EXERCISE OBJECTIVE:
Pick each line containing the word "screenshot" out of the data below.
(GIVEN RECORDS Opens)
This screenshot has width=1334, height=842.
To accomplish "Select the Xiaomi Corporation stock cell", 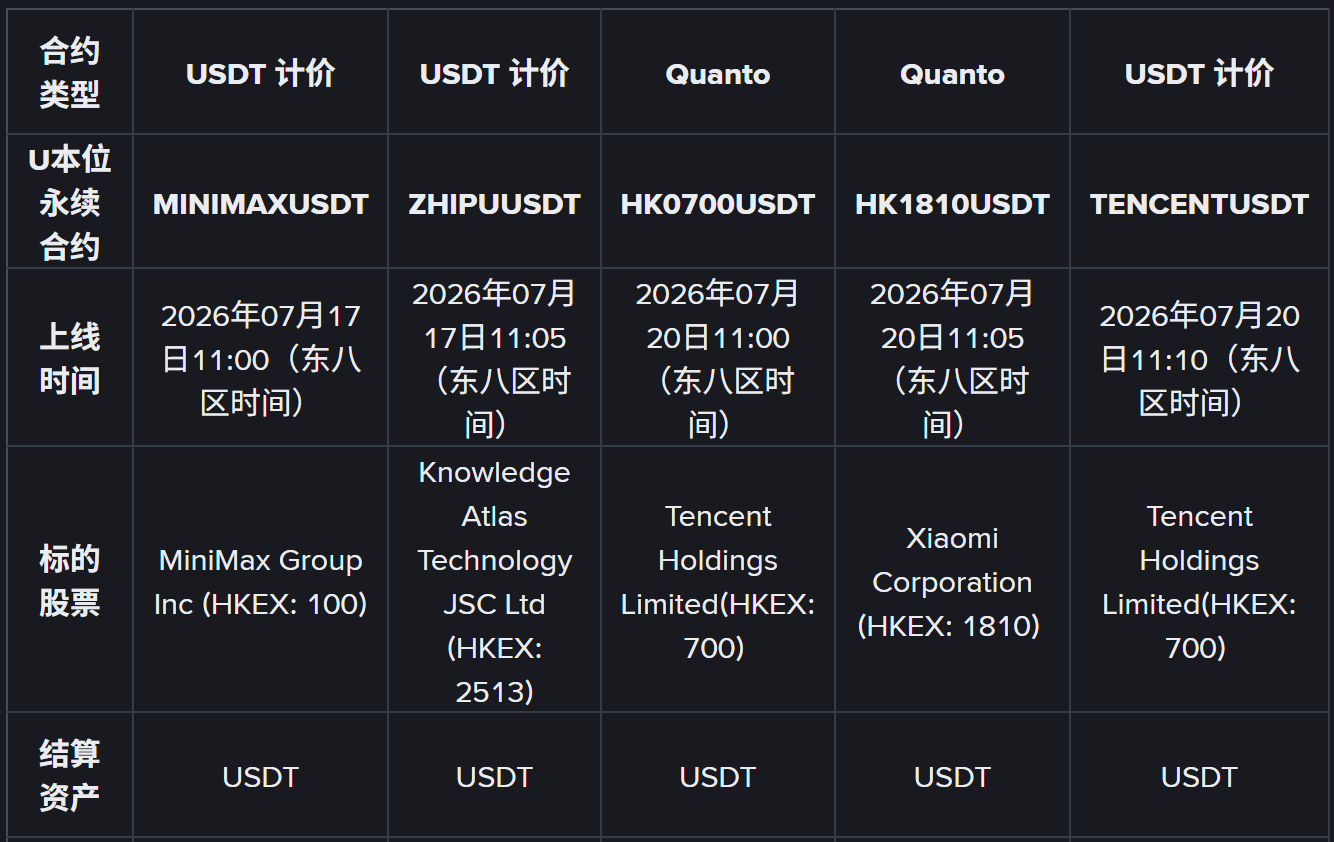I will pyautogui.click(x=952, y=582).
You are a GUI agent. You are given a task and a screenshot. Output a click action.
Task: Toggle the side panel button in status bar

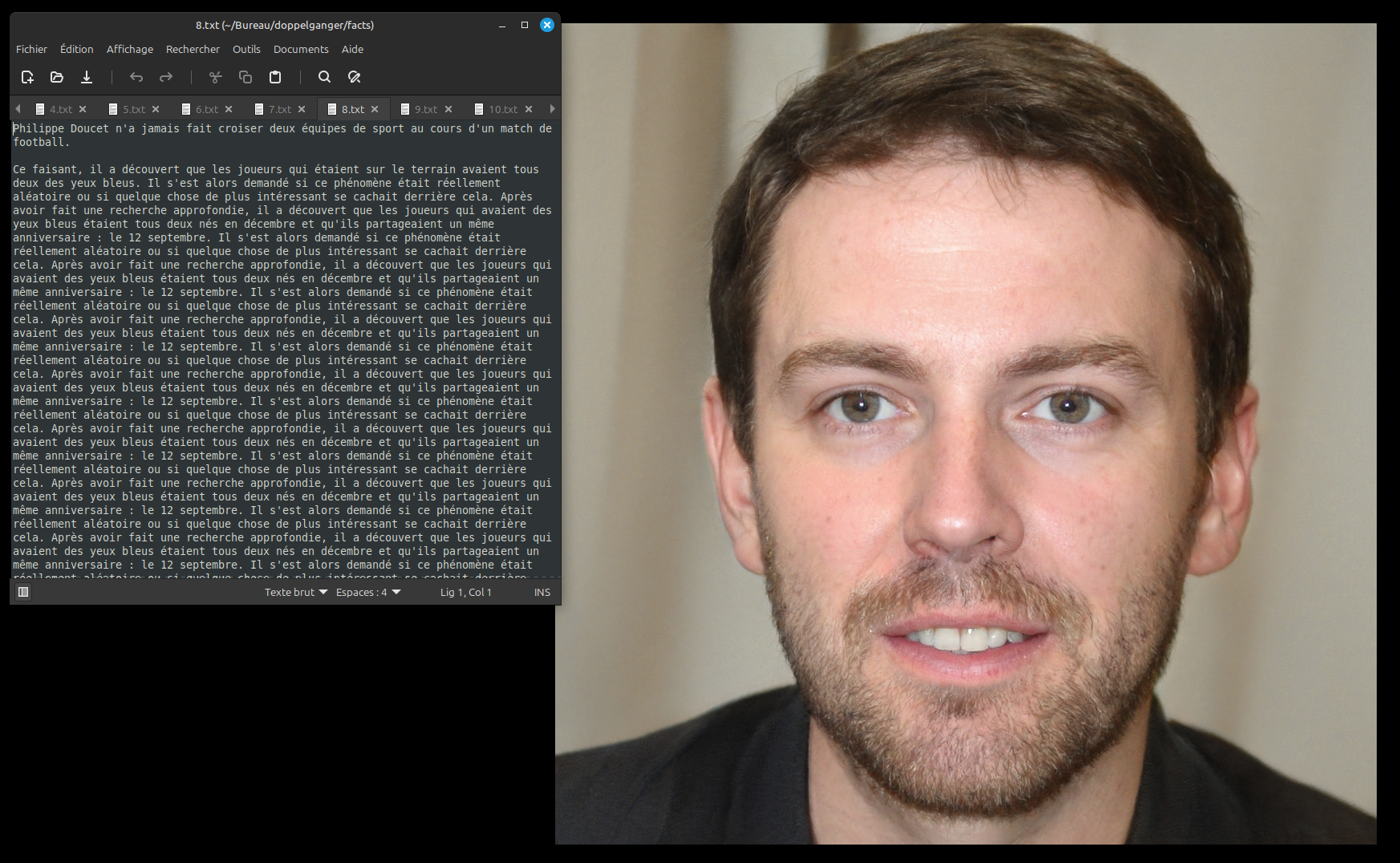[23, 592]
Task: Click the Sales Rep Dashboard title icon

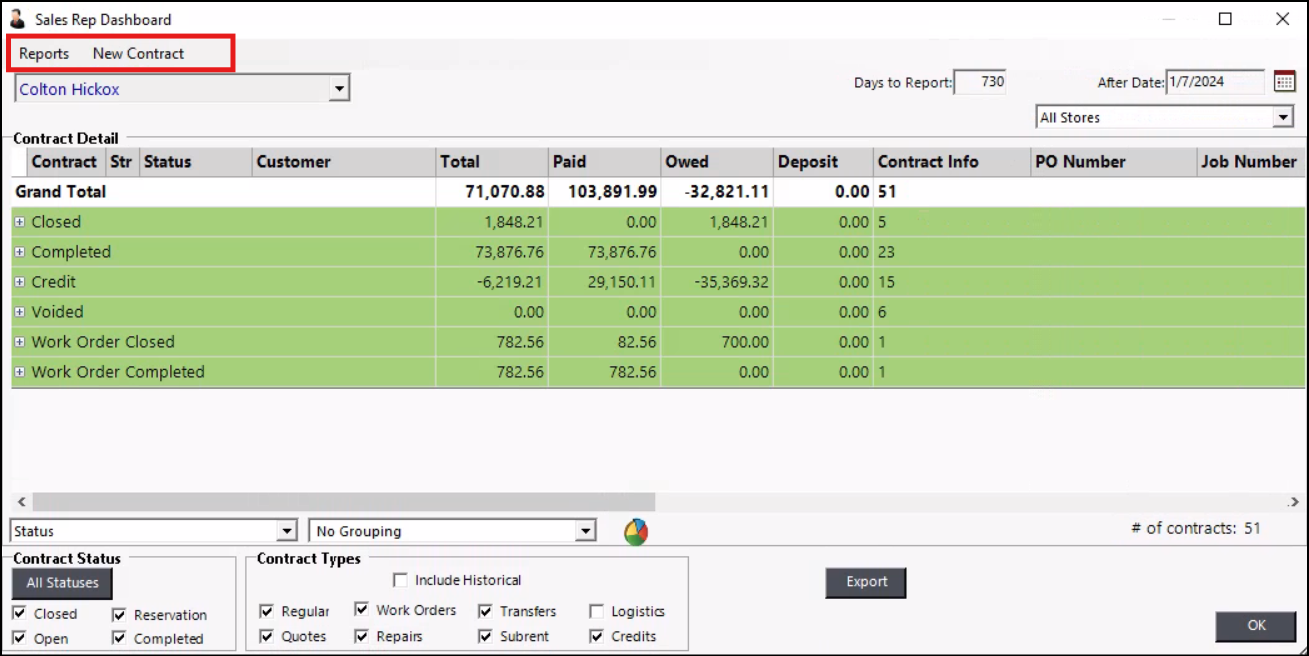Action: point(17,19)
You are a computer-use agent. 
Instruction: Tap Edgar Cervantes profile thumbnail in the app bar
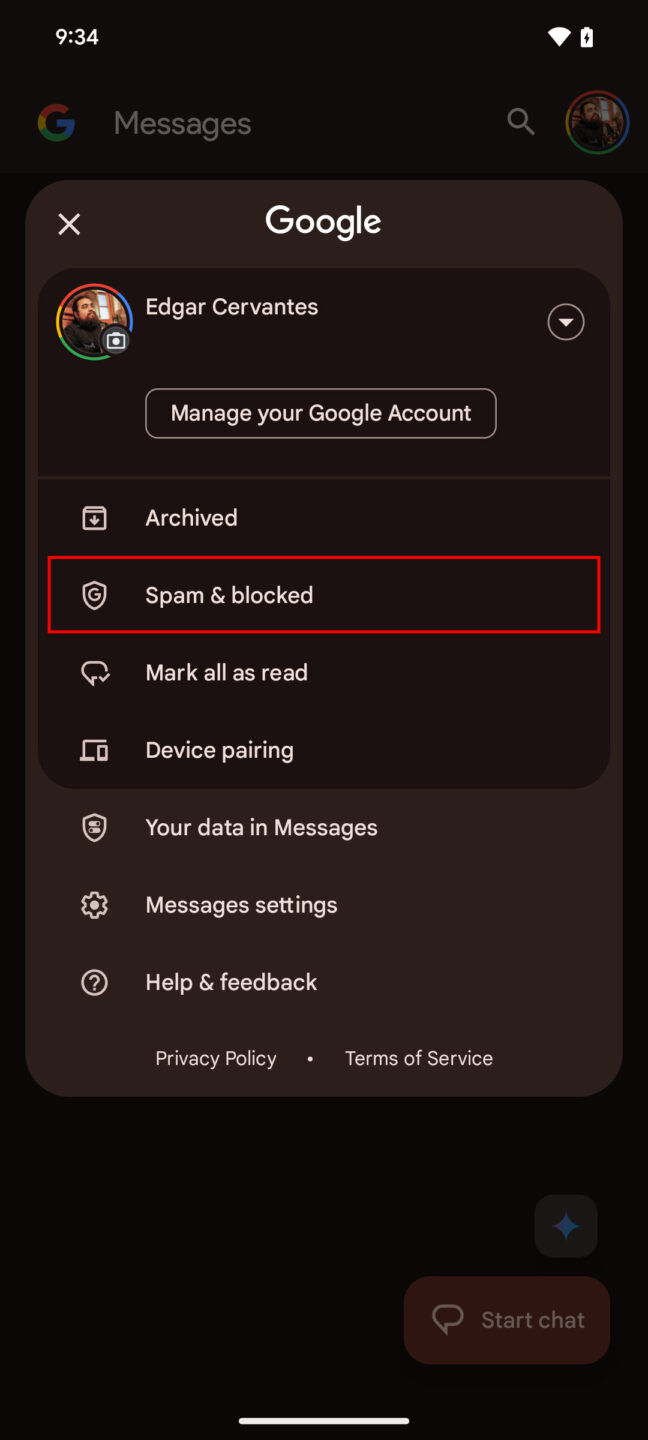click(597, 121)
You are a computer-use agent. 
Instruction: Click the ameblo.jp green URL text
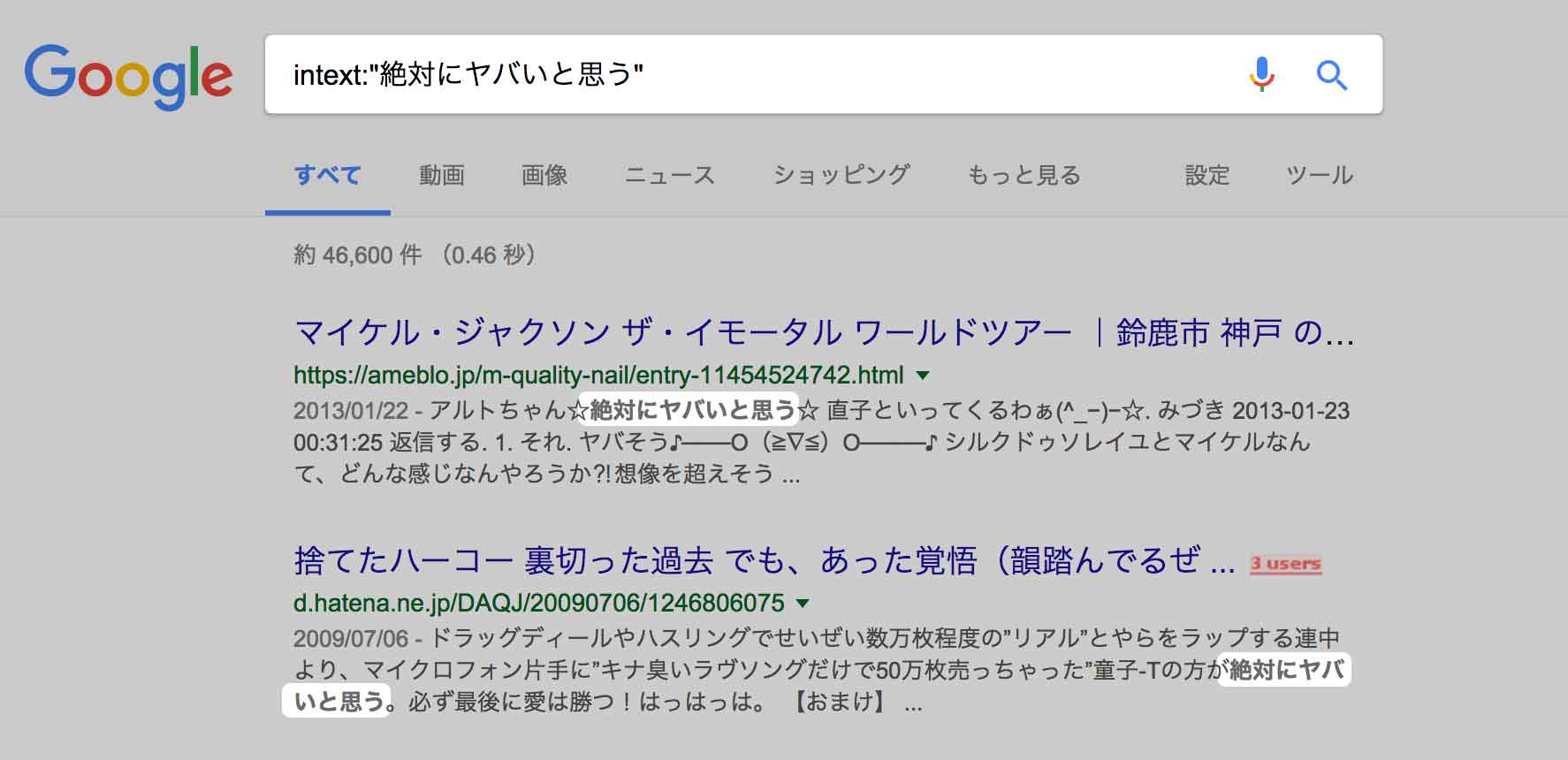[598, 376]
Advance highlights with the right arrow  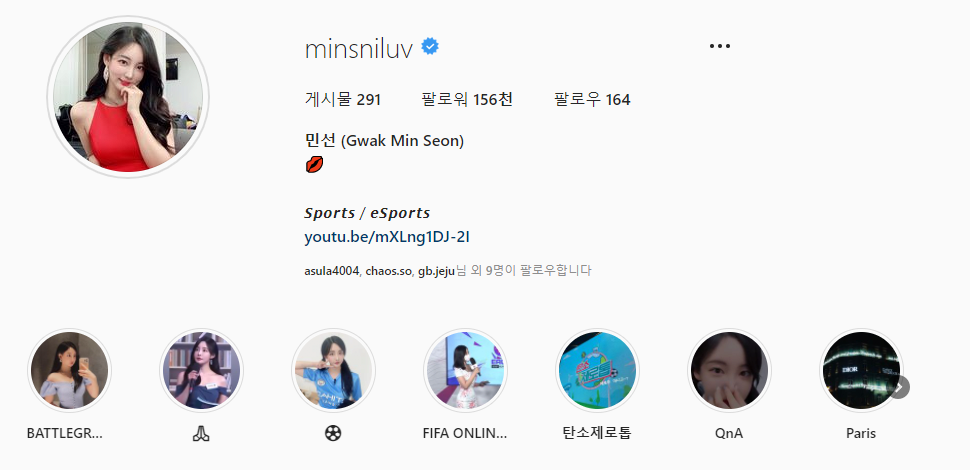click(x=899, y=387)
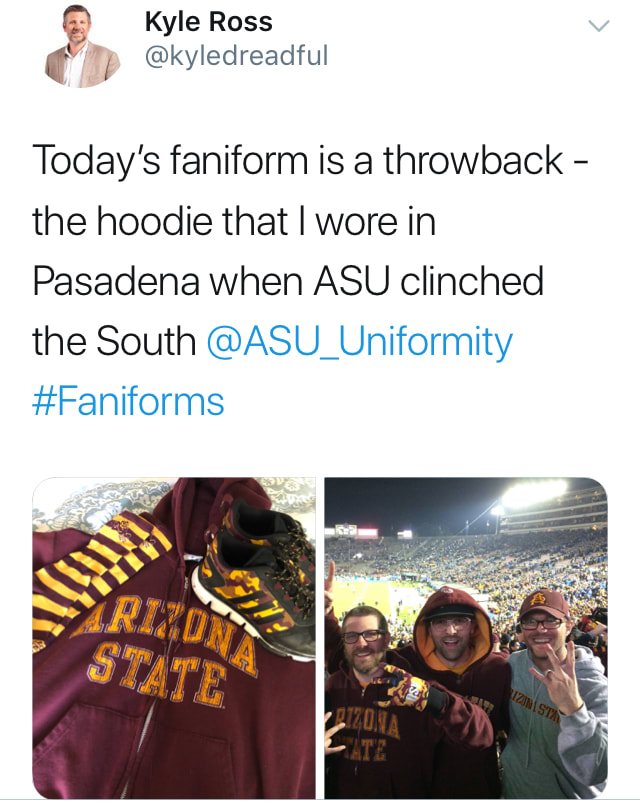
(GIVEN RECORDS Closes)
ANSWER SECTION:
This screenshot has width=1334, height=842.
You are a GUI agent. You are given a task and a screenshot. Output a click action.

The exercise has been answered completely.